---------- DATASET RECORDS ----------

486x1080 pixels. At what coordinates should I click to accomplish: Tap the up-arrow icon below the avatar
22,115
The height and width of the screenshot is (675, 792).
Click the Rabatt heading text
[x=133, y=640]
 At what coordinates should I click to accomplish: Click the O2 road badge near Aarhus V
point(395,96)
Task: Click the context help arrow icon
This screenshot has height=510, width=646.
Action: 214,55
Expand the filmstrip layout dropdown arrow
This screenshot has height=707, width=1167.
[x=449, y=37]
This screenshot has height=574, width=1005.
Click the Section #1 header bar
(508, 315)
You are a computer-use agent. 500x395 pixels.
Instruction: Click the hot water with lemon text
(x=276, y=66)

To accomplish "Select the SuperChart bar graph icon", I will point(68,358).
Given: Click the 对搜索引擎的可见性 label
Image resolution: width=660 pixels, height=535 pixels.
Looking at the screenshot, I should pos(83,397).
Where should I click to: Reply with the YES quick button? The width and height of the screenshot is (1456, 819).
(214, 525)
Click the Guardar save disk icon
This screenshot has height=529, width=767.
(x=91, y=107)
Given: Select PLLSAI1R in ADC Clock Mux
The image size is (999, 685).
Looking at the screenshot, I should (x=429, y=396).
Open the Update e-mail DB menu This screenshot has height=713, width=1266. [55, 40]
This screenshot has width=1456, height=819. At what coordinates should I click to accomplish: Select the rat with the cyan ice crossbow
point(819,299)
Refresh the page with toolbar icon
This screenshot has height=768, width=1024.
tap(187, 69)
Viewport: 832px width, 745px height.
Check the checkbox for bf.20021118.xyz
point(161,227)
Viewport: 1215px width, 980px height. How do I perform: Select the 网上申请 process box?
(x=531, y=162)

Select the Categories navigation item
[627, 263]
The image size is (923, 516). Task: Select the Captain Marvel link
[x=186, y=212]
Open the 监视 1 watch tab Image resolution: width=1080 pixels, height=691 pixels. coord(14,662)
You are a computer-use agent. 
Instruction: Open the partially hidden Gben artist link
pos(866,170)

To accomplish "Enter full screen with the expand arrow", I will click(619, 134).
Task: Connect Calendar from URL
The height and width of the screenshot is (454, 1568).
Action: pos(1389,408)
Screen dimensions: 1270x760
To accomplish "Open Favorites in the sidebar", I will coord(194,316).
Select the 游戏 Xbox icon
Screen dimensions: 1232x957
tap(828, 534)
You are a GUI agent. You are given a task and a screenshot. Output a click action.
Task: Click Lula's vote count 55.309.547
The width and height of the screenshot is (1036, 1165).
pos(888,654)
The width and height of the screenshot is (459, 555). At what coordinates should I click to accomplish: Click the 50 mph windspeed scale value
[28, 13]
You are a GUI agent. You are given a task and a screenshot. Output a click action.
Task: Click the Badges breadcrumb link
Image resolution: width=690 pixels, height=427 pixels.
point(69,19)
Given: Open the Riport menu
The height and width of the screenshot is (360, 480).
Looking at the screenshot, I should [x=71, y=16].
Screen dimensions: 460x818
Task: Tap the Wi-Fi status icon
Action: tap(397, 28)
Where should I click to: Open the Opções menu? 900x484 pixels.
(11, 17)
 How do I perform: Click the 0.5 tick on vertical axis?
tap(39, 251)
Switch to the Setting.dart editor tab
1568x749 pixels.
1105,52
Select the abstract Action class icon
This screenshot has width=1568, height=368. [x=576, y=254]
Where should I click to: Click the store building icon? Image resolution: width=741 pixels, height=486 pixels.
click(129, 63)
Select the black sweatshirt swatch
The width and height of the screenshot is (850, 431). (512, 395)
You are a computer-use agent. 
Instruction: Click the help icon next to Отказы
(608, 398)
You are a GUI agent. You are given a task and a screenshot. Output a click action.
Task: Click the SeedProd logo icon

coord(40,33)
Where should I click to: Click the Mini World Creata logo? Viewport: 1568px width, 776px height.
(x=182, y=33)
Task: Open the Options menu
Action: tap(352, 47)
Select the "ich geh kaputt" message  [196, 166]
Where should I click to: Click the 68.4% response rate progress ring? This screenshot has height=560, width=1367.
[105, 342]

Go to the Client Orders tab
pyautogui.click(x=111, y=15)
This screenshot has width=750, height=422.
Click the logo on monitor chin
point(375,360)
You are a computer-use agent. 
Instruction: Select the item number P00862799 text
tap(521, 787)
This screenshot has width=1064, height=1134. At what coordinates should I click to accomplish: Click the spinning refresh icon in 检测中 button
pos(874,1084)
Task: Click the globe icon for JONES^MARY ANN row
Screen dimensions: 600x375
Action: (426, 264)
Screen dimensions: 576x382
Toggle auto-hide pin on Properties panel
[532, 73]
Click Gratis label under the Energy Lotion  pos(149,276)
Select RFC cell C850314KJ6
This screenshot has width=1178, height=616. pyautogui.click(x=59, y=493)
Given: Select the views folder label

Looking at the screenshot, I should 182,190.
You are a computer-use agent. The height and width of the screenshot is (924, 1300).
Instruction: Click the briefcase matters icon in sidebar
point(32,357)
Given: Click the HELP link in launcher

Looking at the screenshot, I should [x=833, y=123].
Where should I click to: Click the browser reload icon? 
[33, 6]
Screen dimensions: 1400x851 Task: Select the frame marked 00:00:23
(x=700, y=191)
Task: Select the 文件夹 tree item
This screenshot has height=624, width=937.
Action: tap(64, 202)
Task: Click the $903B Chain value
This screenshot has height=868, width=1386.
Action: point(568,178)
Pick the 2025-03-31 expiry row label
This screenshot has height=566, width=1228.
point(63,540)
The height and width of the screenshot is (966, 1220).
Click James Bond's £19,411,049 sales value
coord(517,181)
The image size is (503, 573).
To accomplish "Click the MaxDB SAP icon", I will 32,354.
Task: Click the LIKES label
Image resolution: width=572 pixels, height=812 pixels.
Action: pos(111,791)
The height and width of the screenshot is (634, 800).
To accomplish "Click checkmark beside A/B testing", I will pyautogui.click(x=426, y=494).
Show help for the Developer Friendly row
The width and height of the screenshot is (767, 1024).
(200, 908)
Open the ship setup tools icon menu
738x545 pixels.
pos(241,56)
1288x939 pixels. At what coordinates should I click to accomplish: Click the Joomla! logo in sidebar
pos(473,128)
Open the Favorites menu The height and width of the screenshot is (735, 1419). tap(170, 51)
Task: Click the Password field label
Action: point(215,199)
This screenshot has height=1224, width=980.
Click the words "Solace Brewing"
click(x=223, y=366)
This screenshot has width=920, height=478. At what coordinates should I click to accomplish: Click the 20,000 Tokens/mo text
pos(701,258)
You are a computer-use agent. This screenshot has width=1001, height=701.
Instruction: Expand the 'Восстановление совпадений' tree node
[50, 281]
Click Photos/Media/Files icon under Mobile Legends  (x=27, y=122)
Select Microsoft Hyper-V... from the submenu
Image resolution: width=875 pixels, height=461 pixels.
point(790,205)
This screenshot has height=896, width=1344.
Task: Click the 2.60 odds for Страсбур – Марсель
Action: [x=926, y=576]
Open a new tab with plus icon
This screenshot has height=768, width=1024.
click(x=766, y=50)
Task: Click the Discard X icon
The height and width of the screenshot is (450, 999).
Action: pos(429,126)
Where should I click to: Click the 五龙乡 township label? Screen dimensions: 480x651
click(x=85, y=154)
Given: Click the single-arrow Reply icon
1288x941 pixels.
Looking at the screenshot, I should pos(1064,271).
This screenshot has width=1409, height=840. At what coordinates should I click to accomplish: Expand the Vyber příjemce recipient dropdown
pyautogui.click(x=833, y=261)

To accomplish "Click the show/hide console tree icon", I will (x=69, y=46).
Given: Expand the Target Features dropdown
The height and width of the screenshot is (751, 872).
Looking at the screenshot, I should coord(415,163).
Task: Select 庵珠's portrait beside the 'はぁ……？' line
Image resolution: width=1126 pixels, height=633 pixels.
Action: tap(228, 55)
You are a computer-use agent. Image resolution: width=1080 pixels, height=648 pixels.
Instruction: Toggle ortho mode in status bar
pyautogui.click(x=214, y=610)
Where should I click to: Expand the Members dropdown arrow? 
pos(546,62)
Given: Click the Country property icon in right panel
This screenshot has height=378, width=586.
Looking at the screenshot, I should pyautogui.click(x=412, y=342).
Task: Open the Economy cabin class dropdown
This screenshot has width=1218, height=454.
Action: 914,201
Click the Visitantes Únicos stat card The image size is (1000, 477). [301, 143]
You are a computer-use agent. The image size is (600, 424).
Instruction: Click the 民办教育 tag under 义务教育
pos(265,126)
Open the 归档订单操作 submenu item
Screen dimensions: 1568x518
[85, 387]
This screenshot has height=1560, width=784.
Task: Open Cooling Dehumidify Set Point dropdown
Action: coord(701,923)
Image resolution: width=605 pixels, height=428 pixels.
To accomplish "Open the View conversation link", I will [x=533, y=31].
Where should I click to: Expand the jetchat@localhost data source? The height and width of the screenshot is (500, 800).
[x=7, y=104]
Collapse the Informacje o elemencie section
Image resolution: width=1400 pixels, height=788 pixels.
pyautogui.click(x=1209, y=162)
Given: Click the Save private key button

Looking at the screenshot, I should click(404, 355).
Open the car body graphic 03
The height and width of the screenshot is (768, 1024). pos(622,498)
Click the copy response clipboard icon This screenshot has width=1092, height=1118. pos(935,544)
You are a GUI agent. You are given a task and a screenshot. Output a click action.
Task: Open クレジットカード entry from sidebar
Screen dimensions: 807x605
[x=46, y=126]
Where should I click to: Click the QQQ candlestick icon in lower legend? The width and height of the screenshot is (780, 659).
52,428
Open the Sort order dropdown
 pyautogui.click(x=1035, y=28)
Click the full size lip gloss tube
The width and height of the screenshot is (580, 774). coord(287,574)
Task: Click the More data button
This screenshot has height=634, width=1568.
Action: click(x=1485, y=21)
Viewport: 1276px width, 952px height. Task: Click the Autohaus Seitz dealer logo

----------

_TASK INSTRUCTIONS:_
In the entries above, restate word for word the lines between the one holding "Check the checkbox for bf.20021118.xyz" and the one holding "Screen dimensions: 1270x760", inclusive, and nothing besides.

_EXERCISE RESPONSE:_
Check the checkbox for bf.20021118.xyz
point(161,227)
Viewport: 1215px width, 980px height. How do I perform: Select the 网上申请 process box?
(x=531, y=162)

Select the Categories navigation item
[627, 263]
The image size is (923, 516). Task: Select the Captain Marvel link
[x=186, y=212]
Open the 监视 1 watch tab Image resolution: width=1080 pixels, height=691 pixels. coord(14,662)
You are a computer-use agent. 
Instruction: Open the partially hidden Gben artist link
pos(866,170)

To accomplish "Enter full screen with the expand arrow", I will click(619, 134).
Task: Connect Calendar from URL
The height and width of the screenshot is (454, 1568).
Action: pos(1389,408)
Screen dimensions: 1270x760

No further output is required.